The project is a foundation element of a broader program dubbed FBUnite, which aims over five years to deliver shared services, procurement, and other savings of up to NZ$100 million a year.

However, due to investment required in the program this year, those savings would mostly become evident in the 2015 financial year, the company told investors at its annual results announcement last week.

Fletcher Building, which has grown through acquisition, has at least 40 business units. As well as trading in New Zealand and Australia, it operates in the US and across Europe, in part as a result of buying Formica in 2007.

Former Formica executive Mark Adamson is now Fletcher's CEO after being credited with turning around the under-performing US business. In April, he questioned why Fletcher Building should continue running 53 separate Enterprise Resource Planning systems.

Workday, which offers software as a service (SaaS) HR and financial systems, was launched in 2006 by Dave Duffield and Aneel Bhusri, both driving forces behind PeopleSoft, which was bought by Oracle in a hostile takeover in 2005. The company listed on the New York Stock Exchange last October, and boasts customers such as Chiquita Brands, Ancestry.com, and Yahoo.

In an internal presentation on the Fletcher Building HRIS project last month, general manager of human resources systems and procurement Sharon Spence said the project would deliver cash to the business and benefit to shareholders.

"We will be held to account to deliver the value we say we are going to deliver," she said.

She described Workday as "state of the art", adding that it would be available on mobiles and tablets as well as desktops.

Spence described the current state of Fletcher Building's HR environment as "fragmented". The company knows little about the people who work in the business, she said.
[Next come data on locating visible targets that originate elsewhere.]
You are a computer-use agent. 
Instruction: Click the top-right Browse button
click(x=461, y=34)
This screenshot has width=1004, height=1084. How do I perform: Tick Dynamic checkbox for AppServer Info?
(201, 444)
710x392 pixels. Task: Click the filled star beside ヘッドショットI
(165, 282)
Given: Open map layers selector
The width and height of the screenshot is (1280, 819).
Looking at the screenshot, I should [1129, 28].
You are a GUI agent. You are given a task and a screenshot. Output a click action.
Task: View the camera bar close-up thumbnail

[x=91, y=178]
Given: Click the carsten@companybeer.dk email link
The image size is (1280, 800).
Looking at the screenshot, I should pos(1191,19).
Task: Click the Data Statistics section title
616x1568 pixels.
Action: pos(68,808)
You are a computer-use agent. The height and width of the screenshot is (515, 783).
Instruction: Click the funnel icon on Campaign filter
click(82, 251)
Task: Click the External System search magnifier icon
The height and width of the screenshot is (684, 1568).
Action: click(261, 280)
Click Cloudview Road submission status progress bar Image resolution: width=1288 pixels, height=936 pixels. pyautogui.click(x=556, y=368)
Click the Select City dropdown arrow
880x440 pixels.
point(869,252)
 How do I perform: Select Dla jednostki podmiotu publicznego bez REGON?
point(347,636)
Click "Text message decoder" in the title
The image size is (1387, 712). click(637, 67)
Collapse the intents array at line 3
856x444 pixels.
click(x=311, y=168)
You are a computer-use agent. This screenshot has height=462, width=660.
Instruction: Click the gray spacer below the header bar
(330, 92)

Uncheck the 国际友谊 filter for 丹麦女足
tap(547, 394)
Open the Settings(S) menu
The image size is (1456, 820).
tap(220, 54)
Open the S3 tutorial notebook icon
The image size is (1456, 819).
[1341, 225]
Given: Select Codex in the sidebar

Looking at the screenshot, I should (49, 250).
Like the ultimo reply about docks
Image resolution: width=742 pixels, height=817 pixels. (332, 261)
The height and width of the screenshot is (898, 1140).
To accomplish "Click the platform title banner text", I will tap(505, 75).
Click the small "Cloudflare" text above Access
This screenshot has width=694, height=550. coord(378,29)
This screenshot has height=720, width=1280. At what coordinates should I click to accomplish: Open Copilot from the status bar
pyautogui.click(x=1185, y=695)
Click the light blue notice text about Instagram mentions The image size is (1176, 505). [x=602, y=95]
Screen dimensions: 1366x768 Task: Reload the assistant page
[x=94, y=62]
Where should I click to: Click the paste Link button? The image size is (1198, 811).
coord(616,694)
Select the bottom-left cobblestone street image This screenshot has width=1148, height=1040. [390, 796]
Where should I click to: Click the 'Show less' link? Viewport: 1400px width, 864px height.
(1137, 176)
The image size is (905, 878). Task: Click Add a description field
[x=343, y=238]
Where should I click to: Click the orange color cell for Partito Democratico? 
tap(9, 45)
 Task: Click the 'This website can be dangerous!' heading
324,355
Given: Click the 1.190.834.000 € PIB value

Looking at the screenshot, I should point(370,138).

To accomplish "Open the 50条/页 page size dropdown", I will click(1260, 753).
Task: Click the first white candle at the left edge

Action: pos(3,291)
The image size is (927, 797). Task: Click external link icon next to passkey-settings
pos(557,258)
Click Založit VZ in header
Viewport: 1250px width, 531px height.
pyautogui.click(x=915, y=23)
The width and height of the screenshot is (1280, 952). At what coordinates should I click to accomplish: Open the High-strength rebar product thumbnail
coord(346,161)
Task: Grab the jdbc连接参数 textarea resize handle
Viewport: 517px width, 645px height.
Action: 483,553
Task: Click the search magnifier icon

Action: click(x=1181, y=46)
The aim of the Workday project was to unite and simplify that complexity, track and develop talent, and make the company more productive, Spence said.

FBUnite as a whole aims to deliver four pillars, she said: A winning culture; responsiveness to the market; optimised operational performance; and the lowest possible cost structures. The new HRIS is a foundation of that.

"We need great leaders and we need to know what performance is, and measure against that," she said.

Outlining the project structure, she said in addition to a project leader and a project coordinator, four other leadership roles had to be filled, probably internally. They were a change and communications leader, process and design leader, a data and reporting leader, and a technology leader to, among other priorities, ensure Workday's integration with other internal and external systems.

Fletcher Building last week reported sales of NZ$8.5 billion, down 4 percent on 2012, but net earnings of NZ$326 million, up 3 percent before significant items.

According to the annual CIO 100 report, Fletcher Building has 250 IT staff members servicing over 21,000 screens.